PUBLIC GOODS, THE FCC, CANDY AND GUNS.
The FCC is planning to relax restrictions on ownership of multiple media in the same market. You can read about the details in a WaPo article here. For an excellent back-and-forth between duelling experts -- Harold Feld and Bruce Fein -- you should clear an hour of your schedule and listen to today's Diane Rehm show (should be available through this link). Syracuse University professor Robert Tompson had an excellent editorial on this issue in WaPo this weekend as well, here. See also this link at Amy Campbell's weblog for links to an online petition.
The details of the proposal are important. Equally important, however, is how one approaches the issue of civic knowledge. In particular, it seems to me useful to think of the issue as primarily a question of whether or not you believe that an informed citizenry is a public good, and if you do believe this, how the provision of this public good can best be accomplished. It's pretty standard in some political science literature to look at an informed citizenry as a public good -- democracy cannot function well if people are uninformed, and a more informed citizenry is likely to make better voting and advocacy decisions, and the benefits of an informed citizenry accrue to all. But there are serious problems with respect to the incentives that any individual has to become well informed on political matters. Entry costs can be high, people lead busy lives, the marginal benefit of an additional hour spent learning about politics is generally negligible, and the temptations to free ride are ubiquitous. Legislatures know about these problems in the provision of the public good of an informed citizenry, and that is why they put introduction to American government courses on the core curriculum and essentially force students to listen to professors like me.
The structure of the good is interesting, though. Imagine, if you will, a defense industry that was structured so that its technology had dual use and could produce only the following two products: candy and big guns. And let's imagine that someone proposed that we let market forces determine whether or not defense companies produced one or the other and the precise mix that they would produce them in. And let's further imagine that someone had the idea that defense is either not a public good and hence should be produced in the market (and the nasty state should get off the backs of the defense industry already!), or that it may be a public good but should be produced wholly through market forces nonetheless, perhaps because we "believe in a free market," or because the defense industry "has made the investments and should be free to make its own business decisions," or something like that. And let's also imagine that candy is much more profitable to produce than big guns.
In such a fanciful world, there will be pressure to produce candy over big guns and big guns will be underproduced.
I've stacked the deck here, of course, but I think that the analogy is accurate. The first big step in an analysis of media ownership must turn on whether or not you really believe that an informed citizenry is a public good. I certainly got the sense that Harold Feld believed that. I'm not so sure about Bruce Fein and the anti-restriction folks. Cato, for example, seems to see the issue of media ownership as one of consumer choices.

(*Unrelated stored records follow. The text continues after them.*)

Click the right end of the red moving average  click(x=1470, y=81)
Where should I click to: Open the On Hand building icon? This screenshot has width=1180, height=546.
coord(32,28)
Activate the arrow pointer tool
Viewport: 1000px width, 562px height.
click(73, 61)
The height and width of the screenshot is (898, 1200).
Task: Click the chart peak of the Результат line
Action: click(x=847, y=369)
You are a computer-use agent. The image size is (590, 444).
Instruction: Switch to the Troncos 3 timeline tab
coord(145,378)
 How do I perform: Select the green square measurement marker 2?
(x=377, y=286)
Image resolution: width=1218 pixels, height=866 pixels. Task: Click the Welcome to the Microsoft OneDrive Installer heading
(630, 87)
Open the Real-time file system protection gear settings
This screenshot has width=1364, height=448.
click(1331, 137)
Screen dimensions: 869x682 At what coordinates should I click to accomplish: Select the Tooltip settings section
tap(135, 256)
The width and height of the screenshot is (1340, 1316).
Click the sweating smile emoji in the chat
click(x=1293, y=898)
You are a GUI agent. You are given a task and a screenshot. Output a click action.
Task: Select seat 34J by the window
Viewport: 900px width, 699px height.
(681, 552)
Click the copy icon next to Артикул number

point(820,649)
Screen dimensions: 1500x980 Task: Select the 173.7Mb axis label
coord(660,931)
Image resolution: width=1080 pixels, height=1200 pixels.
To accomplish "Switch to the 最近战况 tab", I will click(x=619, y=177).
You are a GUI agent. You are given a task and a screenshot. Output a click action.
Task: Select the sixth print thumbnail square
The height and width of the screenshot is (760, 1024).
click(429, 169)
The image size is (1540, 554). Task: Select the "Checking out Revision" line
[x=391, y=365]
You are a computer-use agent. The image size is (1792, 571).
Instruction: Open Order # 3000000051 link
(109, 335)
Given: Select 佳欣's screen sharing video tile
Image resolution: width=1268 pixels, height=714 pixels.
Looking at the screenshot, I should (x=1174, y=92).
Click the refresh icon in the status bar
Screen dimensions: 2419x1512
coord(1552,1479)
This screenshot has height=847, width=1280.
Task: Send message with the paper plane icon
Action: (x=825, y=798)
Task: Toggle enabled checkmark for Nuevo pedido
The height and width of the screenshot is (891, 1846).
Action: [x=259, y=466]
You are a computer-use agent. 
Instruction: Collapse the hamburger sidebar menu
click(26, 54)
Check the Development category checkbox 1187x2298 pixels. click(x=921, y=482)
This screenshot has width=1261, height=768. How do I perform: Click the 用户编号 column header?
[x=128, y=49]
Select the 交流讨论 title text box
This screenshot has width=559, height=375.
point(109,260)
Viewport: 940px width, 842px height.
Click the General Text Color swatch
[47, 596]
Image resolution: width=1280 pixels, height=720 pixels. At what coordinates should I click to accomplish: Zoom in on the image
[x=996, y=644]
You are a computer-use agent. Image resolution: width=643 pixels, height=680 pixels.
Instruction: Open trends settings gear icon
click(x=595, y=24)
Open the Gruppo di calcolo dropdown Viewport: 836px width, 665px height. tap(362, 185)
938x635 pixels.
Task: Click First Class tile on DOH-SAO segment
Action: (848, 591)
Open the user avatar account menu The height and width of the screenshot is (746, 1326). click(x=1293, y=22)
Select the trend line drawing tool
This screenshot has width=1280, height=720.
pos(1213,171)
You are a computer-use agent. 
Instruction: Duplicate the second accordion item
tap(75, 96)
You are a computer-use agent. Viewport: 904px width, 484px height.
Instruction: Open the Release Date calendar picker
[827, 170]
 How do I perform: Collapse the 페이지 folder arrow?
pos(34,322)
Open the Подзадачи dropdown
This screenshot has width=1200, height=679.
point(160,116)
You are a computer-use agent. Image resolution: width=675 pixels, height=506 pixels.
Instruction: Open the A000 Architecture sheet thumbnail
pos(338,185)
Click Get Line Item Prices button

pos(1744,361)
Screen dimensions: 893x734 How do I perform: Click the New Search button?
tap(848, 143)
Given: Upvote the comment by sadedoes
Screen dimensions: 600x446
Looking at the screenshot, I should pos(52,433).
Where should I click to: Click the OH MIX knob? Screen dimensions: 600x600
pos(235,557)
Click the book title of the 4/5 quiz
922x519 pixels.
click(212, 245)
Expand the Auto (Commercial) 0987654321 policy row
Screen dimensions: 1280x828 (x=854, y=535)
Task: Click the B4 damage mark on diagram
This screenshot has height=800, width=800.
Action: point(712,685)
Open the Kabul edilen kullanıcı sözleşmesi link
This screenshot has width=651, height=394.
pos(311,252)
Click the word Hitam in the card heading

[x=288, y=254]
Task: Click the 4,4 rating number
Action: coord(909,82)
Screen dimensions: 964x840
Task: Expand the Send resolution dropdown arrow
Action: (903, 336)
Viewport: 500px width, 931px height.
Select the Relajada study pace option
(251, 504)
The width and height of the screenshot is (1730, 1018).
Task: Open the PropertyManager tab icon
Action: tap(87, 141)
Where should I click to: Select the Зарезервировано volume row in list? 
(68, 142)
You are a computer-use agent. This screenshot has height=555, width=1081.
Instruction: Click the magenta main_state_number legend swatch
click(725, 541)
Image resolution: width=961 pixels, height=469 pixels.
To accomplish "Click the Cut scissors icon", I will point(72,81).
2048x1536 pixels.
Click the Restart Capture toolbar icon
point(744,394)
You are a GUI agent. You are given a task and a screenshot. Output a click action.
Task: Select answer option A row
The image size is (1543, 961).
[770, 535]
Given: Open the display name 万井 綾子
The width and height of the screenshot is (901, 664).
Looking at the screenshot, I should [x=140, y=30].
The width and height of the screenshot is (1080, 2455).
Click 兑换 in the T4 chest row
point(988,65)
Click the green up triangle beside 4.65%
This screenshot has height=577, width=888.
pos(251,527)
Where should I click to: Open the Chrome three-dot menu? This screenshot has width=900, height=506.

The second big step is in relating diversity of viewpoints to the production of the public good of an informed citizenry. The FCC would be wise to still be concerned about protecting diversity of ownership, given continued patterns of media consumption. Contra this opinion journal piece, as far as I understand the data, the technological revolution in information technology had not actually occured for most people yet, and even when it does, information overload will become a problem. More choices of candy does nothing to produce the public good of an informed citizenry. Given the disincentive that people have to become informed, they will predictably use shortcuts to information; we shouldn't rely on the fact of multiple channels of information if we want to produce an informed citizenry -- instead, we should reflect on what sources are already "ready-to-hand" for a majority of people. (Read also this post at Lawrence Lessig's blog.) A reliance on anti-trust laws alone skirts the underlying issue of the theoretical difference between protecting consumer choice (the reason for anti-trust) and protecting the public's ability to become politically informed, with all of the additional complexity that seeing an informed citizenry as a public good brings with it. The problem is not just that we want cheaper candy; the problem is that we want to lower the cost of consumption of big guns instead of candy, to continue my analogy.
For more views on the FCC rules, see this article at Taxing Thoughts, and interesting post on "Reading Rainbow" at Ruminate This. And see especially this Online Journalism Review article on the Canadian experiences with media consolidation.
MORE: I realize that this post doesn't really get at the issue of whether or not the proposed rule changes are a good thing. The point here is to express my frustration at the fact that the idea of an informed citizenry as a public good is not something that is very prevalent in the debate. Media ownership can't be analyzed simply from the perspective of antitrust laws (as Bruce Fein seems to think), at least from the perspective of the antitrust laws as I understand it. The problem is not simply that collusion and consolidation could lead to higher prices. The question should be approached from the issue of what sort of media structure is necessary so that citizens can be well informed. And there is a case to be made that neither extensive media consolidation nor simple reliance on new and shiny technologies will be sufficient to achieve that goal. And the First Amendment rights of broadcasters (like Clear Channel) -- in particular when these rights are tied to a profit motive -- should not be at the forefront here; not that they shouldn't be considered, but they're far from being the most important issue.